Text-to-Speechのアップデート
以下の2種の声が使用可能になりました。
- cloud-eu-ES-Standard-A
- cloud-gl-ES-Standard-A
Discovery Engine APIのアップデート
おすすめをプレビュー表示できる機能がPre-GAになりました。この機能により、本番運用を開始する前に、モデルや配信設定を迅速にテストすることが可能です。
イベント情報
クラスメソッドで開催している機械学習・データ活用に関するイベント情報です。
ウェビナー
機械学習のプロジェクトの進め方や、目的別のユースケースについて解説するウェビナーを2023年3月9日(木)に開催予定です。
2022年11月に開催したウェビナー内容に加えて、Google Cloudを活用した自然言語処理のユースケースについて解説します。前回参加した方もぜひお申し込みください。

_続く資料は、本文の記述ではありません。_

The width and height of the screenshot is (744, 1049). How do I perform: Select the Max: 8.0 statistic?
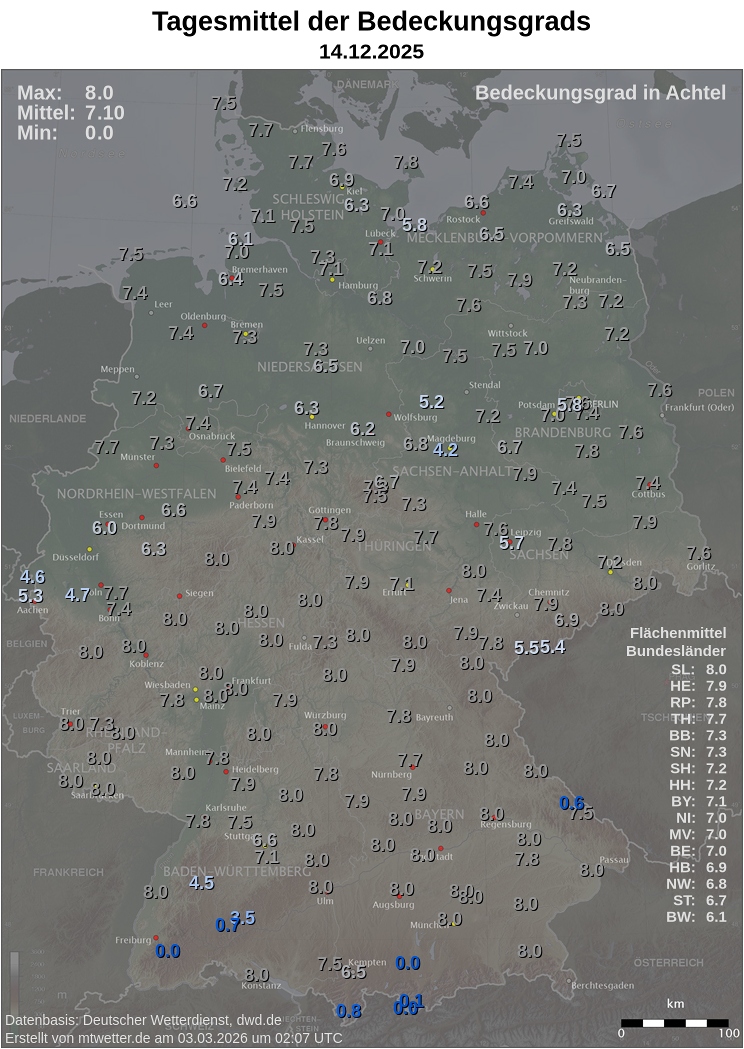pos(64,93)
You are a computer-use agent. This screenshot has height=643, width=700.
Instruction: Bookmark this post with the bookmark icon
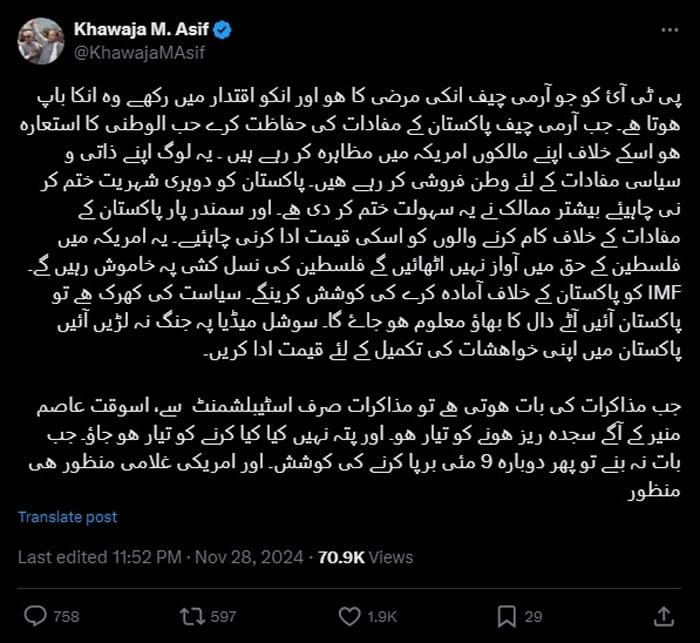point(507,615)
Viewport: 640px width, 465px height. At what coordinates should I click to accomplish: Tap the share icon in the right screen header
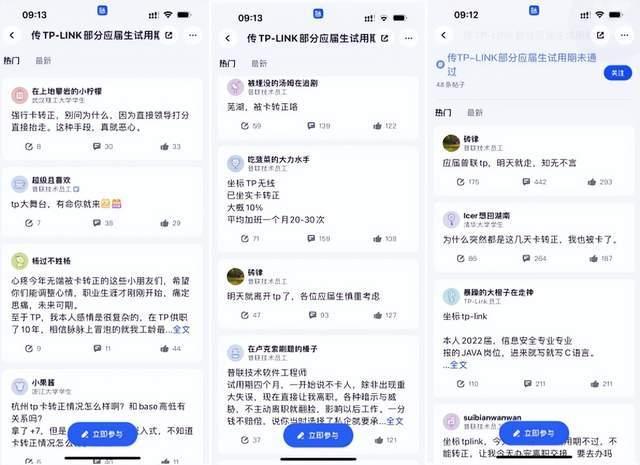[x=600, y=36]
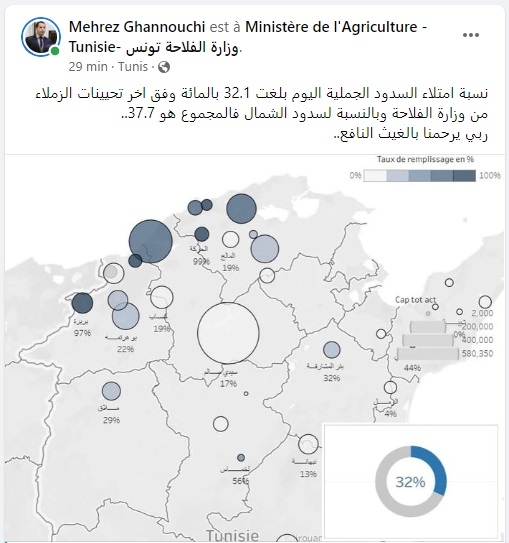The height and width of the screenshot is (543, 509).
Task: Select the 29% dam circle marker
Action: point(111,391)
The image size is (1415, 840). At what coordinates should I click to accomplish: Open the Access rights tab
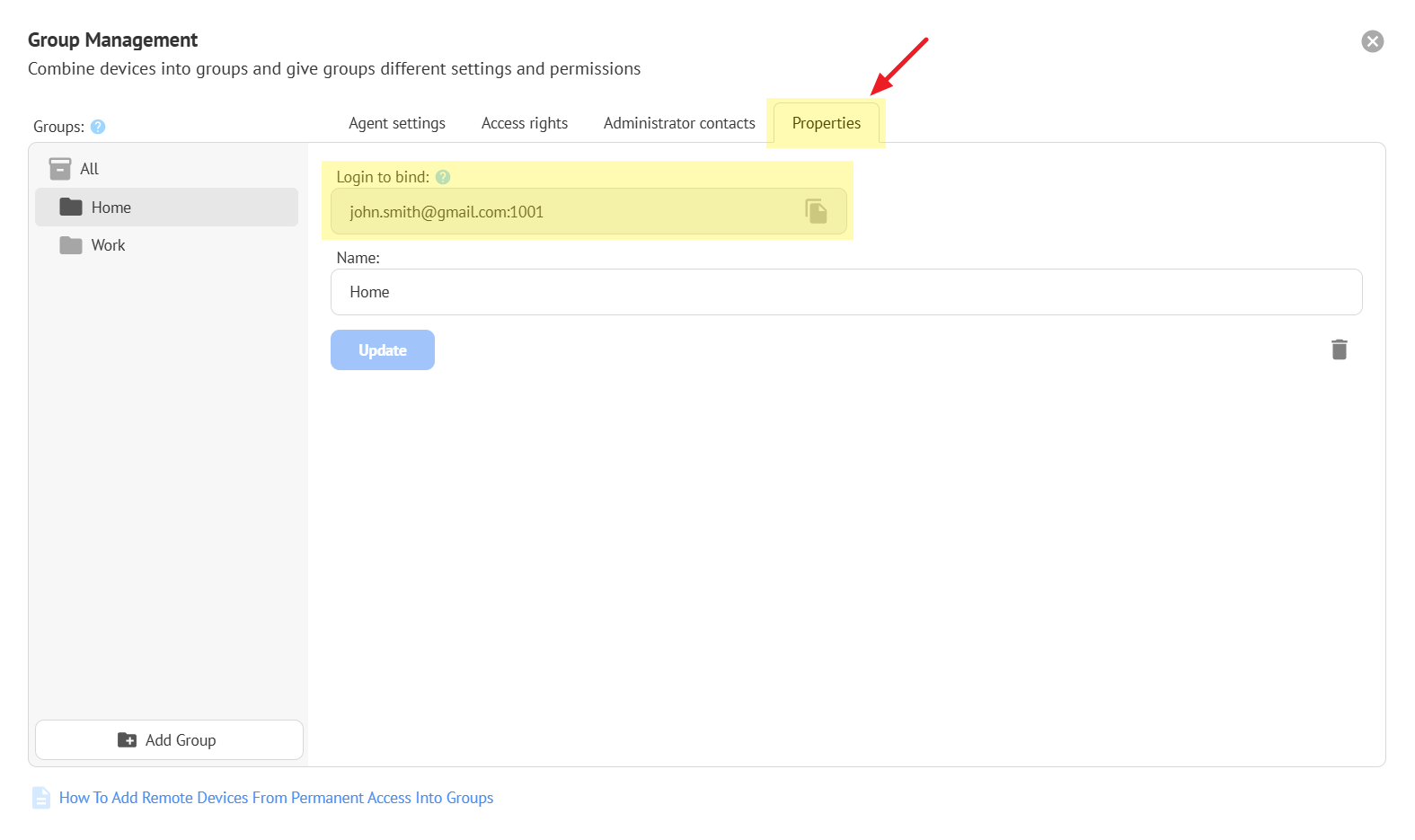(525, 123)
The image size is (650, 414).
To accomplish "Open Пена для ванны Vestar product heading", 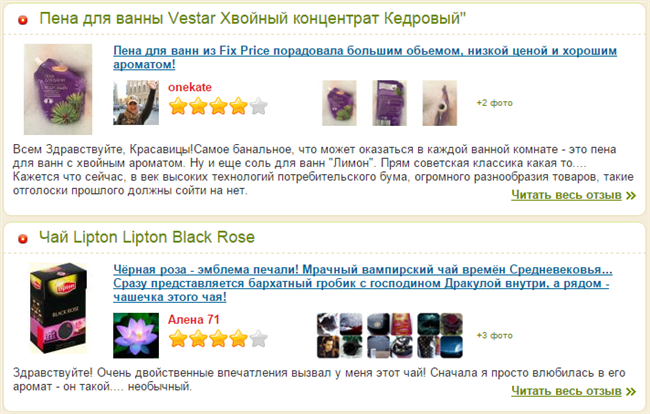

前回のウェビナーの概要は、以下のブログでご紹介しています。
相談会
クラスメソッドのアナリティクス分野の支援では、AWS、Google Cloudを中心としたクラウド上でのデータ分析基盤環境づくりにおいてトータルでサポートしています。
このようなことでお困りではないですか?
企業内に点在するデータを1箇所にまとめて分析したい クラウド上で分析基盤を導入したい・・・ データを活用したいが、具体的に何から始めたらいいかわからない 機械学習相談会のお申込みはこちらです。お気軽にご相談ください。
データ分析相談会のお申込みはこちらです。
最後に
2023年2月に発表された、AWSとGoogle CloudのML機能のアップデートについて、メンバーでピックアップした情報についてご紹介しました。
データアナリティクス通信(機械学習編) - 2023年3月号は以上です。